* [To do]
The answer should contain every entry below, copied exactly.

* [Dataset items]
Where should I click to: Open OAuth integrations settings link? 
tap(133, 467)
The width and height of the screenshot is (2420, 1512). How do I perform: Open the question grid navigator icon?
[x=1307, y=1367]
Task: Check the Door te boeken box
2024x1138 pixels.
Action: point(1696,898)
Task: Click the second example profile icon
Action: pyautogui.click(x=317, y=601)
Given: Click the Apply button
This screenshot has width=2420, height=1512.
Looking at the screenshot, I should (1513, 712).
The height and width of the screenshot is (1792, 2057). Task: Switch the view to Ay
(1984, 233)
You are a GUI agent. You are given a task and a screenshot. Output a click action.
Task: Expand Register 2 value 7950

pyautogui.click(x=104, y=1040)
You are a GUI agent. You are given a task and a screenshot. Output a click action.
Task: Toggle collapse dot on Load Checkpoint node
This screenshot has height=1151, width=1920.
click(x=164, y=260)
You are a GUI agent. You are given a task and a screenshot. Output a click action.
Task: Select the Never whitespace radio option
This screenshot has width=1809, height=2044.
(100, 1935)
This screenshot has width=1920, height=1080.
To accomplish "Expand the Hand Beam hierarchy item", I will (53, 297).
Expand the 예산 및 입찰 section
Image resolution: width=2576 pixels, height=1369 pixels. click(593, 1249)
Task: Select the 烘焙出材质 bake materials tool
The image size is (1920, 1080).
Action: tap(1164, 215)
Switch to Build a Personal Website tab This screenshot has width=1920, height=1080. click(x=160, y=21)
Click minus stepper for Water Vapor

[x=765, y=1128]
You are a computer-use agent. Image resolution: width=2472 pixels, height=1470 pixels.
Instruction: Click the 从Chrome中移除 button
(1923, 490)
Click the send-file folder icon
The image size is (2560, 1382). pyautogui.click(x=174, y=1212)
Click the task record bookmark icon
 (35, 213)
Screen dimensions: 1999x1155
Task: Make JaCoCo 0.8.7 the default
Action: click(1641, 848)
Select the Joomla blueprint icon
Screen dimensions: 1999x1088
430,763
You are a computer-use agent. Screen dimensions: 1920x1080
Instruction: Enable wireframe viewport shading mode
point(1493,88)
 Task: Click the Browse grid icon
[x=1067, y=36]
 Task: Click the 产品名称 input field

* [Your solution]
Where should I click to: Open OAuth integrations settings link? 
tap(133, 467)
The width and height of the screenshot is (2420, 1512). How do I perform: Open the question grid navigator icon?
[x=1307, y=1367]
Task: Check the Door te boeken box
2024x1138 pixels.
Action: point(1696,898)
Task: Click the second example profile icon
Action: pyautogui.click(x=317, y=601)
Given: Click the Apply button
This screenshot has width=2420, height=1512.
Looking at the screenshot, I should (1513, 712).
The height and width of the screenshot is (1792, 2057). Task: Switch the view to Ay
(1984, 233)
You are a GUI agent. You are given a task and a screenshot. Output a click action.
Task: Expand Register 2 value 7950

pyautogui.click(x=104, y=1040)
You are a GUI agent. You are given a task and a screenshot. Output a click action.
Task: Toggle collapse dot on Load Checkpoint node
This screenshot has height=1151, width=1920.
click(x=164, y=260)
You are a GUI agent. You are given a task and a screenshot. Output a click action.
Task: Select the Never whitespace radio option
This screenshot has width=1809, height=2044.
(100, 1935)
This screenshot has width=1920, height=1080.
To accomplish "Expand the Hand Beam hierarchy item", I will (53, 297).
Expand the 예산 및 입찰 section
Image resolution: width=2576 pixels, height=1369 pixels. click(593, 1249)
Task: Select the 烘焙出材质 bake materials tool
The image size is (1920, 1080).
Action: tap(1164, 215)
Switch to Build a Personal Website tab This screenshot has width=1920, height=1080. click(x=160, y=21)
Click minus stepper for Water Vapor

[x=765, y=1128]
You are a computer-use agent. Image resolution: width=2472 pixels, height=1470 pixels.
Instruction: Click the 从Chrome中移除 button
(1923, 490)
Click the send-file folder icon
The image size is (2560, 1382). pyautogui.click(x=174, y=1212)
Click the task record bookmark icon
 (35, 213)
Screen dimensions: 1999x1155
Task: Make JaCoCo 0.8.7 the default
Action: click(1641, 848)
Select the Joomla blueprint icon
Screen dimensions: 1999x1088
430,763
You are a computer-use agent. Screen dimensions: 1920x1080
Instruction: Enable wireframe viewport shading mode
point(1493,88)
 Task: Click the Browse grid icon
[x=1067, y=36]
 Task: Click the 产品名称 input field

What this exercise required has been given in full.